→ **ABOUT THIS EXERCISE**: Down to the last line, repeat the records exactly.

→ **RECORDED DATA**:
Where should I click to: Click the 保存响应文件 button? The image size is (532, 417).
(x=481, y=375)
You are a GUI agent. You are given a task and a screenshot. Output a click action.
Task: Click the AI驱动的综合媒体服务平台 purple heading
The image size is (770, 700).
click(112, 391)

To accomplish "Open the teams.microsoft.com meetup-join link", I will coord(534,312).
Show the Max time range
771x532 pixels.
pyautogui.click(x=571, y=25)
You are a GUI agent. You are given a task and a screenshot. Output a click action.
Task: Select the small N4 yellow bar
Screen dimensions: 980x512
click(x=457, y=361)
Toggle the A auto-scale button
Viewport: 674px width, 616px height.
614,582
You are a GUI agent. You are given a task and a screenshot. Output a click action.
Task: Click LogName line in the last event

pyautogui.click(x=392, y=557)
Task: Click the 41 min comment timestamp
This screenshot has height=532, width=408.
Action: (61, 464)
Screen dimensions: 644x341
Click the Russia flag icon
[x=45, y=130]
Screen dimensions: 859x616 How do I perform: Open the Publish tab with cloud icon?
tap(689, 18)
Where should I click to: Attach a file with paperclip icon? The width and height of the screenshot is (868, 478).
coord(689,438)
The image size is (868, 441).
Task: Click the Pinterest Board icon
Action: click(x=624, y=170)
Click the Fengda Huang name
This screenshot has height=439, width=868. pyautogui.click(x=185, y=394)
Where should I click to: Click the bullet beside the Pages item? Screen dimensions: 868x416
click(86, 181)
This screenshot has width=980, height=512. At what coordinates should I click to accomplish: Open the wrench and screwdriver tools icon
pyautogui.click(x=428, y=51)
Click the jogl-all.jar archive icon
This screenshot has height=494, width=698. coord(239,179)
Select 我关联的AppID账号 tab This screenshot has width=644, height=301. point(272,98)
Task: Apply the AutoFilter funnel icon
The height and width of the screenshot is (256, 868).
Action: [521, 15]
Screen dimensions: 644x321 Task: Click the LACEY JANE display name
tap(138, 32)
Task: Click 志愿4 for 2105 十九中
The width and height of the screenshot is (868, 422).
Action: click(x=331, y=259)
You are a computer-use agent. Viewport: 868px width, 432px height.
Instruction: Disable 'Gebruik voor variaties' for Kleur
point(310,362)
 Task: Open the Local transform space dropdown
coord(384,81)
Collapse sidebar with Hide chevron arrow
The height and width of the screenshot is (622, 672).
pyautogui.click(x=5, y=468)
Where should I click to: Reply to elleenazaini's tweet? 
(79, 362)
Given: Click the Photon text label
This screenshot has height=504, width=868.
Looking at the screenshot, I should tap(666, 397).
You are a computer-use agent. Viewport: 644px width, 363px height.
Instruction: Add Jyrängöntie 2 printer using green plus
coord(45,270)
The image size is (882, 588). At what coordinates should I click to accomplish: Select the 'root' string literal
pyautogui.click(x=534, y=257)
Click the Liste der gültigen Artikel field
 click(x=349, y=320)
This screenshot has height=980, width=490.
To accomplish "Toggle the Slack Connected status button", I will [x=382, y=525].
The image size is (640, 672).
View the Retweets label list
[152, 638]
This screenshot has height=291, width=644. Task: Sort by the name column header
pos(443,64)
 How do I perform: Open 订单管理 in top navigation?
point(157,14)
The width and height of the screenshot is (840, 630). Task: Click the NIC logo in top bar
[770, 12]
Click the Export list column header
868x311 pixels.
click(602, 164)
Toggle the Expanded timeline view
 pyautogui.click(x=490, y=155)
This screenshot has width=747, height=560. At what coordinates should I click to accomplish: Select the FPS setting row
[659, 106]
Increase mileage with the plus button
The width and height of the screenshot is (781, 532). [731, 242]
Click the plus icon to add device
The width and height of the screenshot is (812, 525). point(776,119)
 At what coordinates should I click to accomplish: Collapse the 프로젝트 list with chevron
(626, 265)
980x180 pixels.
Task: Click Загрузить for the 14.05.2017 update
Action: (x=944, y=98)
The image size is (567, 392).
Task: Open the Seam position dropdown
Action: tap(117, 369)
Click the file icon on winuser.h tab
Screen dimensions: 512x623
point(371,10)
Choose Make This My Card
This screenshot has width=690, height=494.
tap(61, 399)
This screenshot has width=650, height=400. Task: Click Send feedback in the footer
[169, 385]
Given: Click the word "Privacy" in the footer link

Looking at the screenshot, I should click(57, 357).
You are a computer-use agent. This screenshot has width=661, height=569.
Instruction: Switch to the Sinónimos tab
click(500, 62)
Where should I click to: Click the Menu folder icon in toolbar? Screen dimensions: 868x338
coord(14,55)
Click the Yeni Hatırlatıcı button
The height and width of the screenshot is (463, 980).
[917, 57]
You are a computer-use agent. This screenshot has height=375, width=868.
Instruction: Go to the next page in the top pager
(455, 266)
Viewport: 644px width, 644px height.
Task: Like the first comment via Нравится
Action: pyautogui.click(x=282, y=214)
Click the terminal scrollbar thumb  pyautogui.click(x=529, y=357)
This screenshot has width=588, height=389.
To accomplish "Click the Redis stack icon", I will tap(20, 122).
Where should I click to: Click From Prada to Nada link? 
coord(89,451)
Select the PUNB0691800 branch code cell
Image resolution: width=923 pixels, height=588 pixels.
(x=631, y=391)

→ **ANSWER BELOW**:
Where should I click to: Click the 保存响应文件 button? The image size is (532, 417).
(x=481, y=375)
You are a GUI agent. You are given a task and a screenshot. Output a click action.
Task: Click the AI驱动的综合媒体服务平台 purple heading
The image size is (770, 700).
click(112, 391)

To accomplish "Open the teams.microsoft.com meetup-join link", I will coord(534,312).
Show the Max time range
771x532 pixels.
pyautogui.click(x=571, y=25)
You are a GUI agent. You are given a task and a screenshot. Output a click action.
Task: Select the small N4 yellow bar
Screen dimensions: 980x512
click(x=457, y=361)
Toggle the A auto-scale button
Viewport: 674px width, 616px height.
614,582
You are a GUI agent. You are given a task and a screenshot. Output a click action.
Task: Click LogName line in the last event

pyautogui.click(x=392, y=557)
Task: Click the 41 min comment timestamp
This screenshot has height=532, width=408.
Action: (61, 464)
Screen dimensions: 644x341
Click the Russia flag icon
[x=45, y=130]
Screen dimensions: 859x616 How do I perform: Open the Publish tab with cloud icon?
tap(689, 18)
Where should I click to: Attach a file with paperclip icon? The width and height of the screenshot is (868, 478).
coord(689,438)
The image size is (868, 441).
Task: Click the Pinterest Board icon
Action: click(x=624, y=170)
Click the Fengda Huang name
This screenshot has height=439, width=868. pyautogui.click(x=185, y=394)
Where should I click to: Click the bullet beside the Pages item? Screen dimensions: 868x416
click(86, 181)
This screenshot has width=980, height=512. At what coordinates should I click to accomplish: Open the wrench and screwdriver tools icon
pyautogui.click(x=428, y=51)
Click the jogl-all.jar archive icon
This screenshot has height=494, width=698. coord(239,179)
Select 我关联的AppID账号 tab This screenshot has width=644, height=301. point(272,98)
Task: Apply the AutoFilter funnel icon
The height and width of the screenshot is (256, 868).
Action: [521, 15]
Screen dimensions: 644x321 Task: Click the LACEY JANE display name
tap(138, 32)
Task: Click 志愿4 for 2105 十九中
The width and height of the screenshot is (868, 422).
Action: click(x=331, y=259)
You are a computer-use agent. Viewport: 868px width, 432px height.
Instruction: Disable 'Gebruik voor variaties' for Kleur
point(310,362)
 Task: Open the Local transform space dropdown
coord(384,81)
Collapse sidebar with Hide chevron arrow
The height and width of the screenshot is (622, 672).
pyautogui.click(x=5, y=468)
Where should I click to: Reply to elleenazaini's tweet? 
(79, 362)
Given: Click the Photon text label
This screenshot has height=504, width=868.
Looking at the screenshot, I should tap(666, 397).
You are a computer-use agent. Viewport: 644px width, 363px height.
Instruction: Add Jyrängöntie 2 printer using green plus
coord(45,270)
The image size is (882, 588). At what coordinates should I click to accomplish: Select the 'root' string literal
pyautogui.click(x=534, y=257)
Click the Liste der gültigen Artikel field
 click(x=349, y=320)
This screenshot has height=980, width=490.
To accomplish "Toggle the Slack Connected status button", I will [x=382, y=525].
The image size is (640, 672).
View the Retweets label list
[152, 638]
This screenshot has height=291, width=644. Task: Sort by the name column header
pos(443,64)
 How do I perform: Open 订单管理 in top navigation?
point(157,14)
The width and height of the screenshot is (840, 630). Task: Click the NIC logo in top bar
[770, 12]
Click the Export list column header
868x311 pixels.
click(602, 164)
Toggle the Expanded timeline view
 pyautogui.click(x=490, y=155)
This screenshot has width=747, height=560. At what coordinates should I click to accomplish: Select the FPS setting row
[659, 106]
Increase mileage with the plus button
The width and height of the screenshot is (781, 532). [731, 242]
Click the plus icon to add device
The width and height of the screenshot is (812, 525). point(776,119)
 At what coordinates should I click to accomplish: Collapse the 프로젝트 list with chevron
(626, 265)
980x180 pixels.
Task: Click Загрузить for the 14.05.2017 update
Action: (x=944, y=98)
The image size is (567, 392).
Task: Open the Seam position dropdown
Action: tap(117, 369)
Click the file icon on winuser.h tab
Screen dimensions: 512x623
point(371,10)
Choose Make This My Card
This screenshot has width=690, height=494.
tap(61, 399)
This screenshot has width=650, height=400. Task: Click Send feedback in the footer
[169, 385]
Given: Click the word "Privacy" in the footer link

Looking at the screenshot, I should click(57, 357).
You are a computer-use agent. This screenshot has width=661, height=569.
Instruction: Switch to the Sinónimos tab
click(500, 62)
Where should I click to: Click the Menu folder icon in toolbar? Screen dimensions: 868x338
coord(14,55)
Click the Yeni Hatırlatıcı button
The height and width of the screenshot is (463, 980).
[917, 57]
You are a computer-use agent. This screenshot has height=375, width=868.
Instruction: Go to the next page in the top pager
(455, 266)
Viewport: 644px width, 644px height.
Task: Like the first comment via Нравится
Action: pyautogui.click(x=282, y=214)
Click the terminal scrollbar thumb  pyautogui.click(x=529, y=357)
This screenshot has width=588, height=389.
To accomplish "Click the Redis stack icon", I will tap(20, 122).
Where should I click to: Click From Prada to Nada link? 
coord(89,451)
Select the PUNB0691800 branch code cell
Image resolution: width=923 pixels, height=588 pixels.
(x=631, y=391)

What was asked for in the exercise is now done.